Earlier this week, Lisa Gavales, chair of the office of the CEO, confirmed the bankruptcy filing. She cited “a challenging retail environment” for the filing and closures, according to Fox.
As reported by USA Today, court documents filed by the firm also blamed declining birth rates, high rent costs, and leadership turnover. The chain has had five CEOs in the past five years.
Destination Maternity has not been able to turn a profit since 2014, according to Bizjournals, which noted that the firm has struggled ever since then. And in 2018, Bank of America ended a $77 million refinancing commitment that was announced in late 2018.
The firm employs a little over 1,100 full-time and about 2,300 part-time employees, and it owns 438 U.S. stores as of February 2019, CNBC noted. It owned 362 Motherhood Maternity stores, 26 Pea in the Pod stores, and 70 Destination Maternity stores.
Liquidation sales will be held at the closing locations and will be completed by the end of 2019. The process will be carried out by Gordon Brothers Retail Partners, USA Today reported.
Destination Maternity was created in 1982 and has operated in Philadelphia before it was moved to New Jersey.
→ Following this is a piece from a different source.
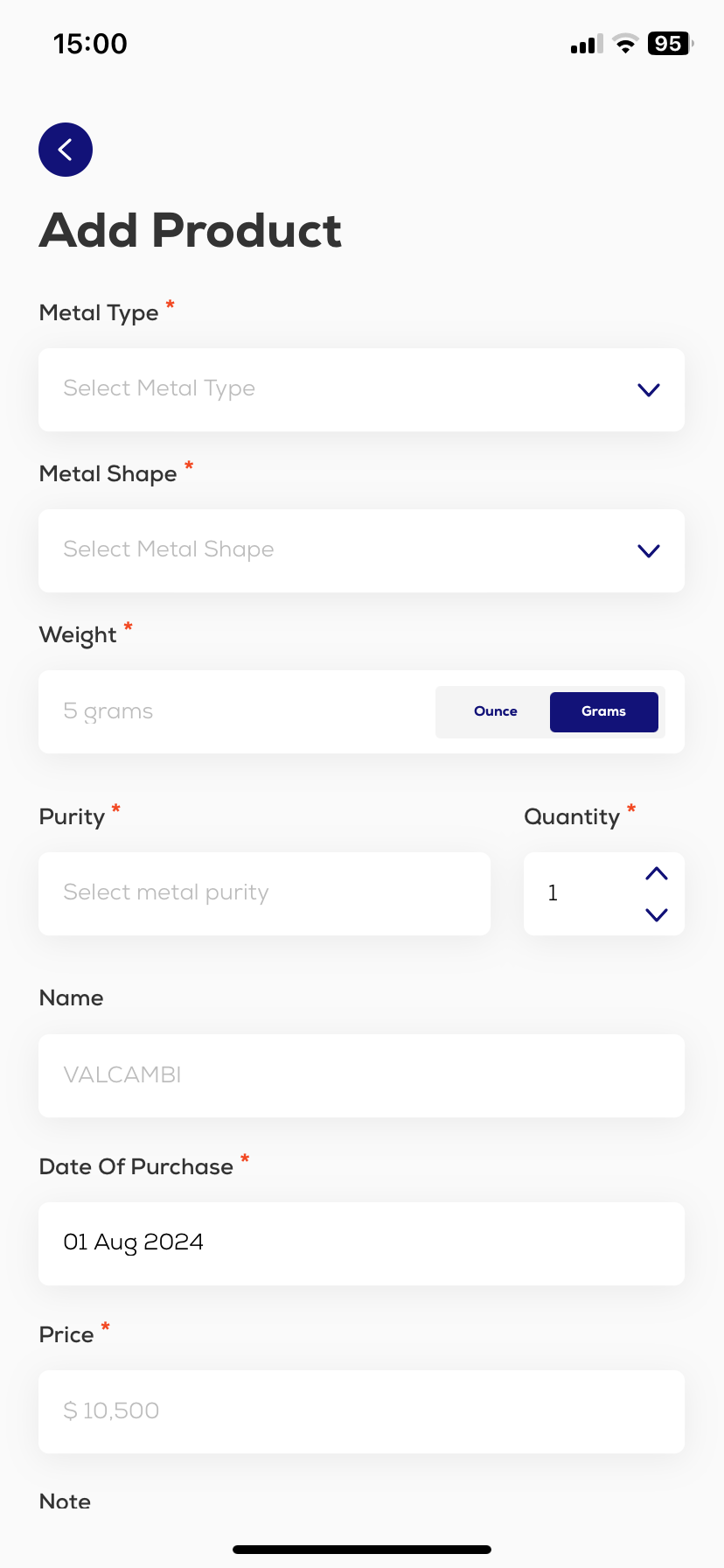Click the Select Metal Shape field
Image resolution: width=724 pixels, height=1568 pixels.
(332, 550)
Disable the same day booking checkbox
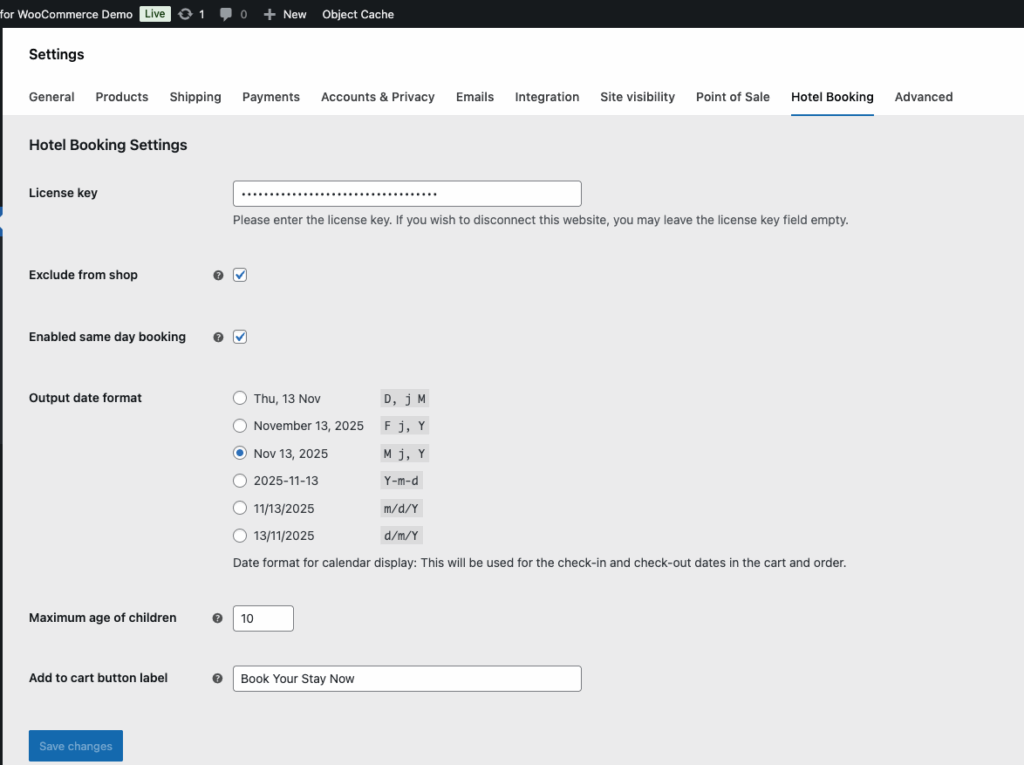This screenshot has width=1024, height=765. [240, 337]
At one point, the firm had sales of $500 million.
As of Thursday, Destination Maternity’s stock was down 8.65 percent on NASDAQ.
Several U.S. retailers have filed for bankruptcy over the past two years, including Forever 21 and Toys ‘R’ Us.
The fast-fashion retailer filed late on Sunday to restructure its business and requested approval to close up to 178 U.S. stores. Forever 21 listed both assets and liabilities in the range of $1 billion to $10 billion, according to the court filing.
The U.S. discount retailer in February filed for Chapter 11 bankruptcy protection for the second time, along with its North American subsidiaries. The retailer had said it would close about 2,500 stores in North America and wind down its e-commerce operations.
Toys ‘R’ Us
The toy retailer filed for Chapter 11 in September, hoping to restructure some $5 billion in debt, much of which stemmed from a $6.6 billion leveraged buyout by private equity firms in 2005. It liquidated in 2018, a blow to hundreds of toy makers that sold products to the chain, including Barbie maker Mattel Inc and rival Hasbro Inc.
The U.S. electronics chain filed for bankruptcy in March for the second time in a little over two years, faced with a challenging retail environment and an unsatisfying partnership with wireless provider Sprint Corp.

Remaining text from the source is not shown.